### Task
Would you output the rows word for word, from the start through the line containing "legend1-area is located", including both ends and leaving out the pictures?

Supplied data Block Start

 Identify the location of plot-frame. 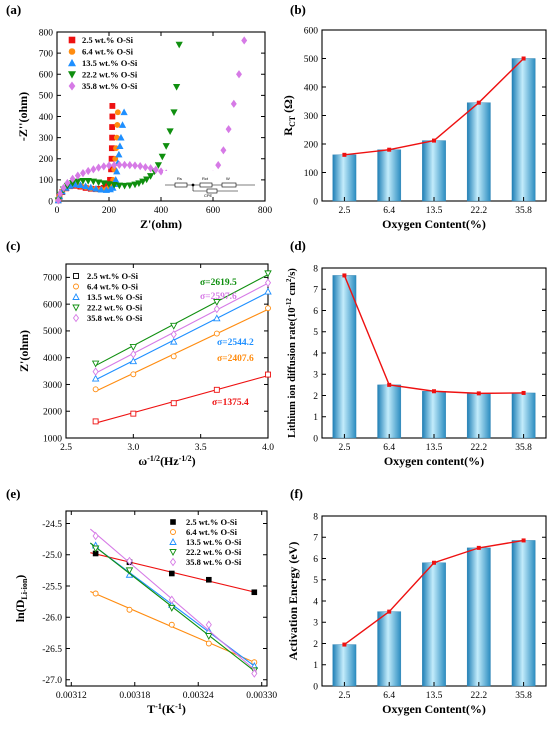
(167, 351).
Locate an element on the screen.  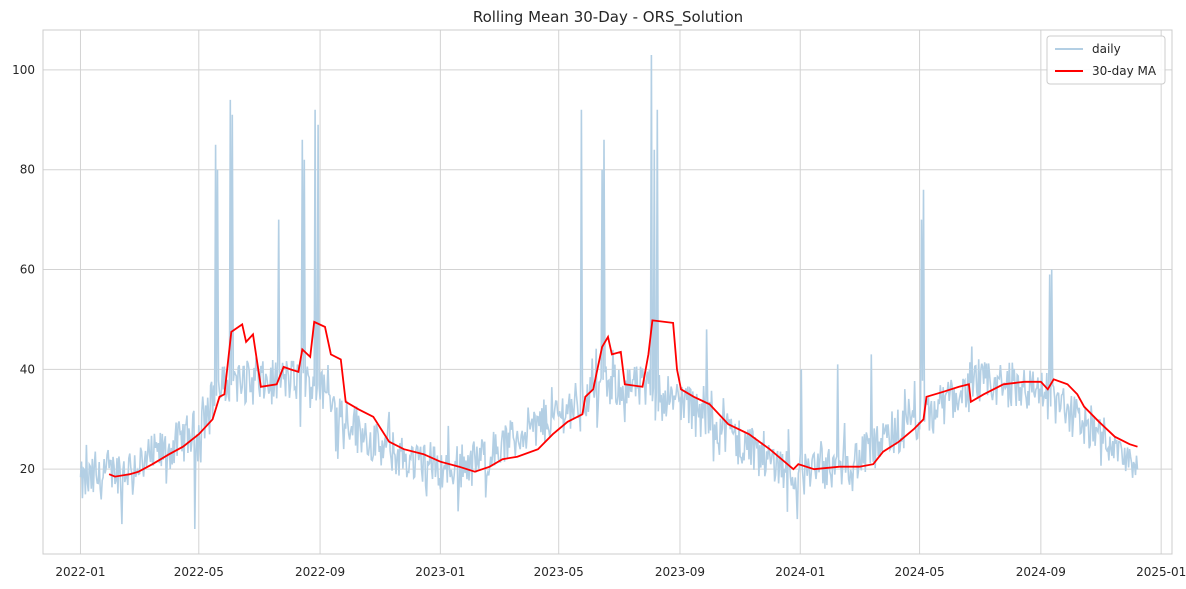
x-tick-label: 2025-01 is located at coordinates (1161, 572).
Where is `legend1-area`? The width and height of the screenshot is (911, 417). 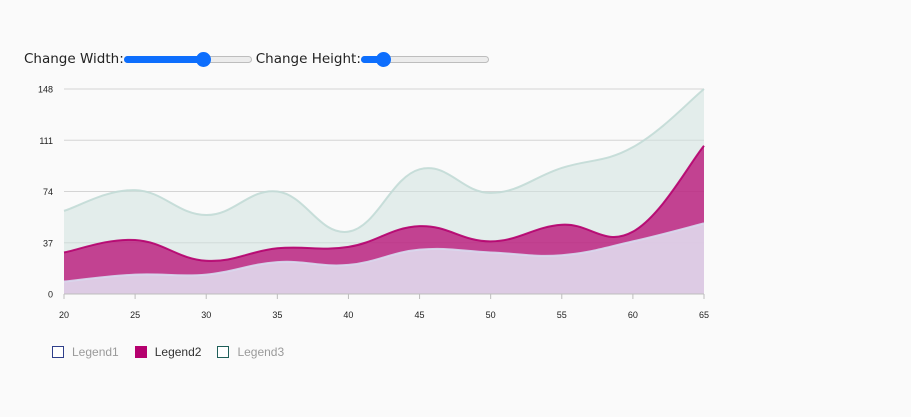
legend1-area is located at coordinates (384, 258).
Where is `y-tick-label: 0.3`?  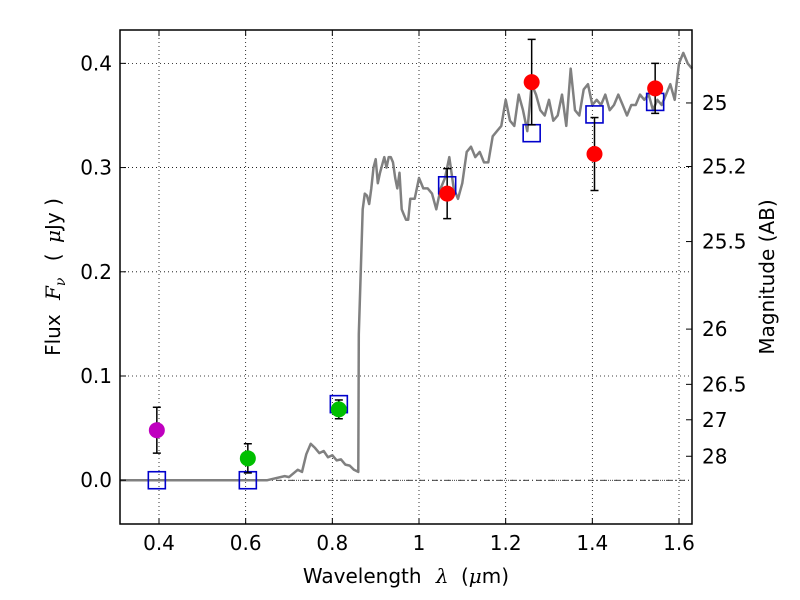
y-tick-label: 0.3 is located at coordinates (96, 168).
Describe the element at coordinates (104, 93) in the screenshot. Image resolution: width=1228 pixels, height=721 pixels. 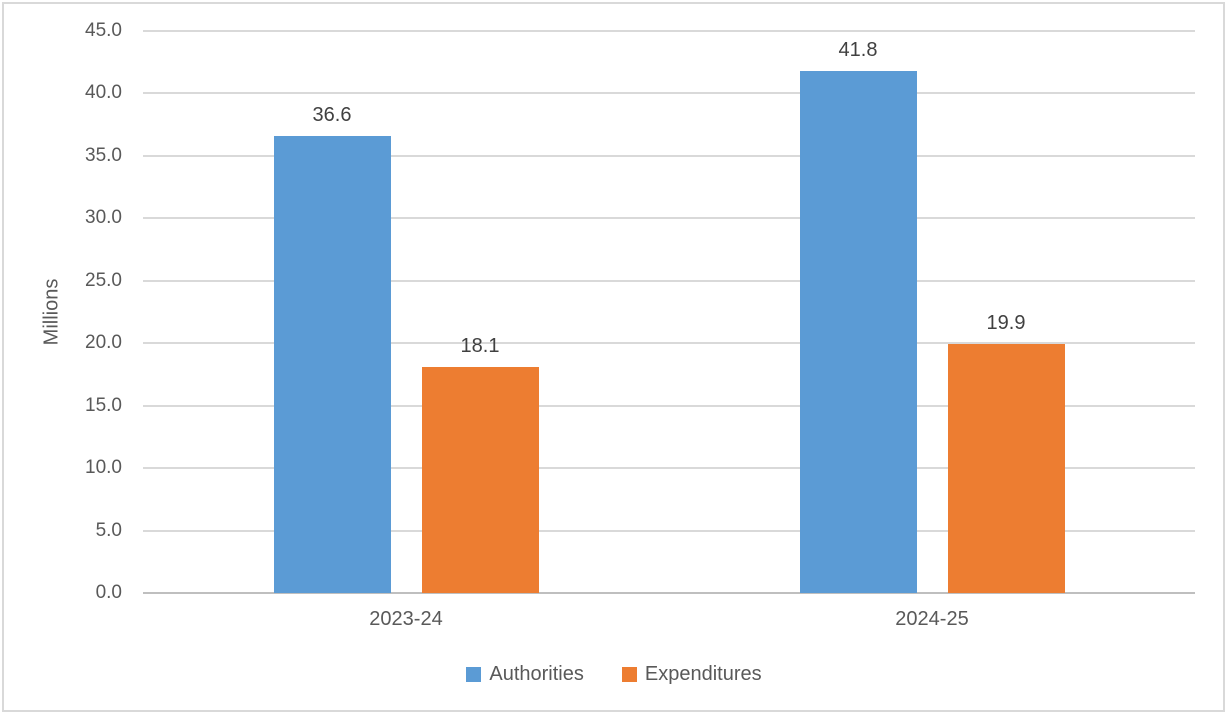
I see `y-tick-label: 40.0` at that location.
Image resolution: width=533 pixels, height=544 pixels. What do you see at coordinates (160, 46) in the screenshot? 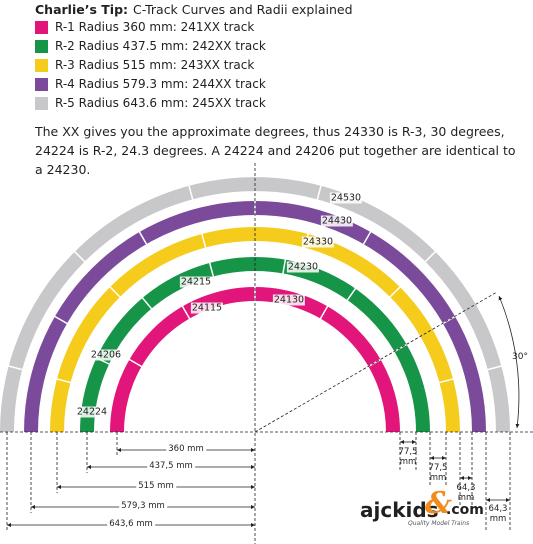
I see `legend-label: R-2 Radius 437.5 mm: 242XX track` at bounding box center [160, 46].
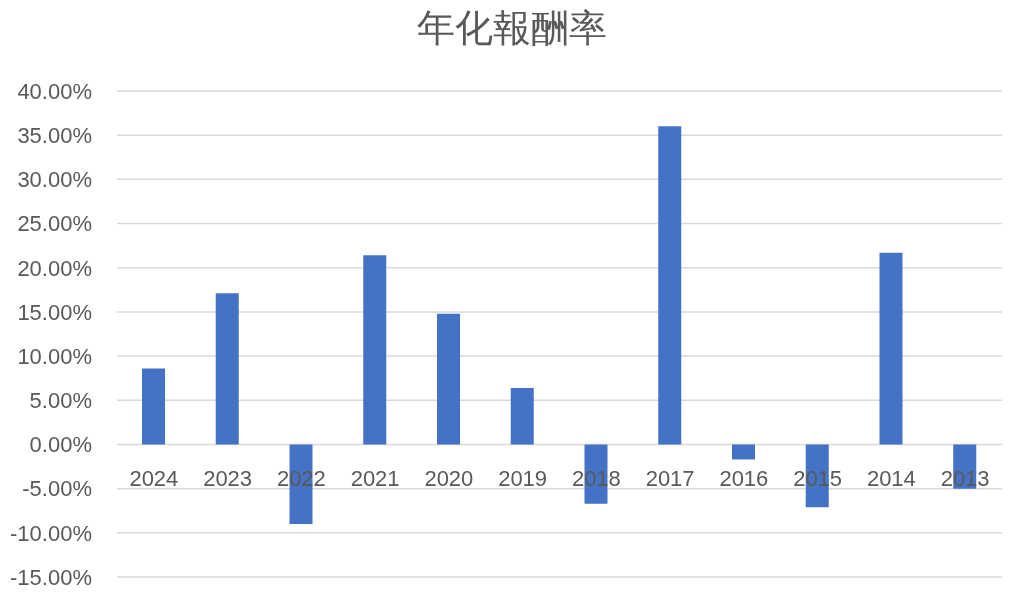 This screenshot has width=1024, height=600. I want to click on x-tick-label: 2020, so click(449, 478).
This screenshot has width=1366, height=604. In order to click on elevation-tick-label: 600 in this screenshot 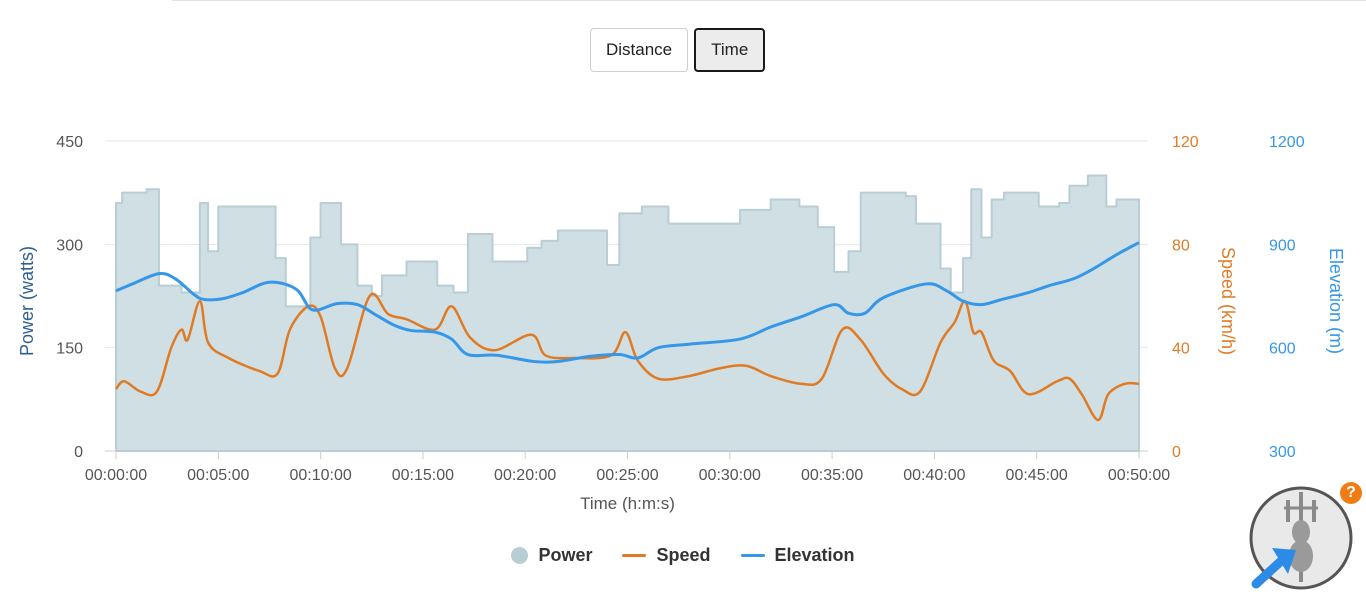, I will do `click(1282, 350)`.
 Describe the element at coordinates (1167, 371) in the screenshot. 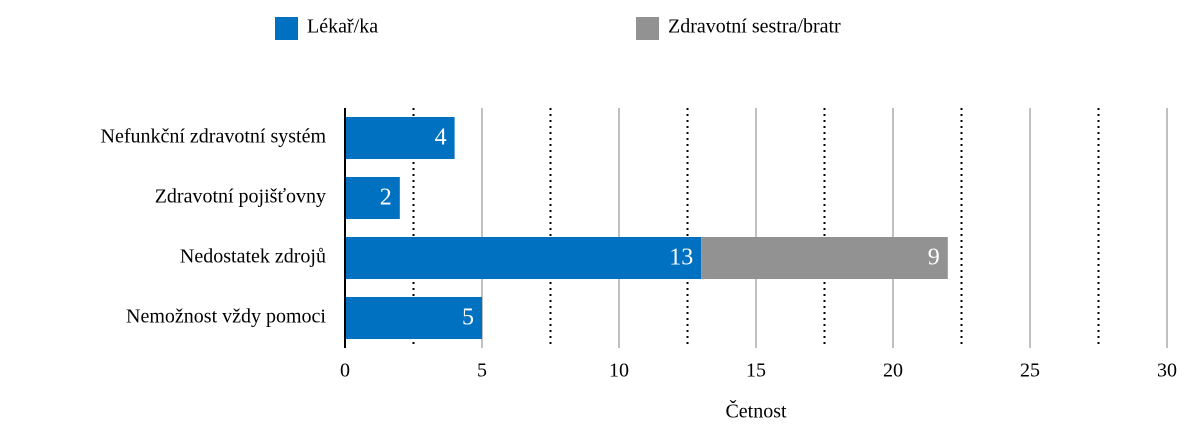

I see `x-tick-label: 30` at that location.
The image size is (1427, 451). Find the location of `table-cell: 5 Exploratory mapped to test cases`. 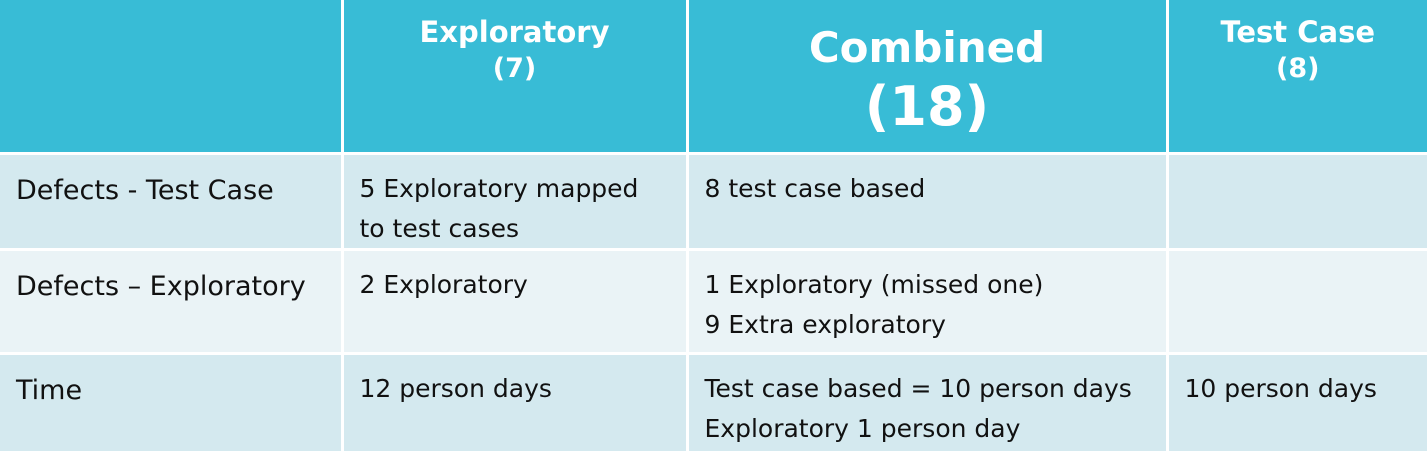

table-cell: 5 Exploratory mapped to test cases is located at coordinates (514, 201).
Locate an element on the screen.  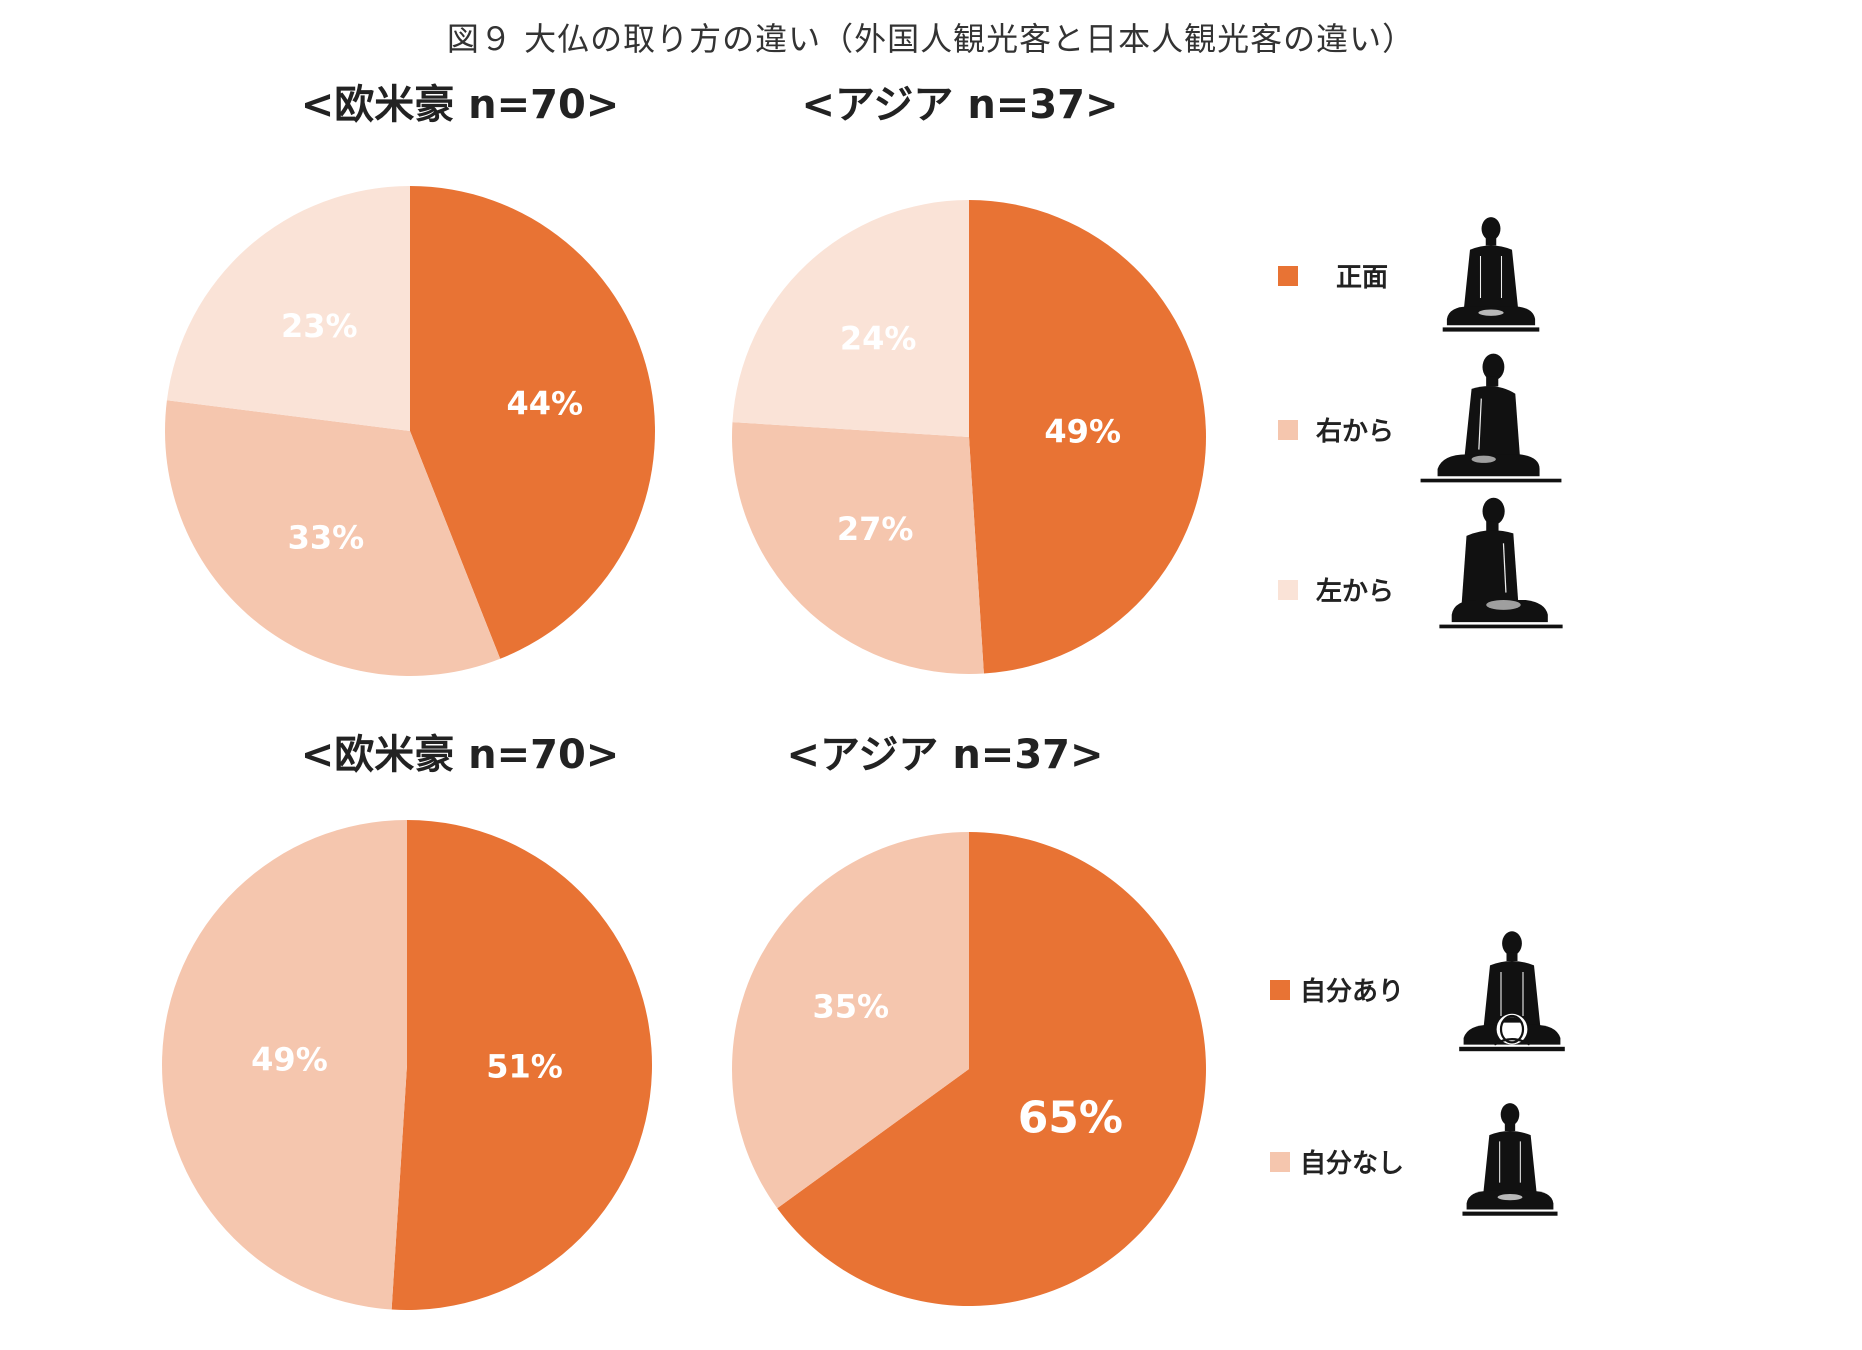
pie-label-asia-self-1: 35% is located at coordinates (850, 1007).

Supplied data Block End

### Answer to this problem
 Identify the location of plot-frame. 
(167, 351).
Locate an element on the screen.  
x-tick-label: 2025-01 is located at coordinates (1161, 572).
Where is `legend1-area`? The width and height of the screenshot is (911, 417). 
legend1-area is located at coordinates (384, 258).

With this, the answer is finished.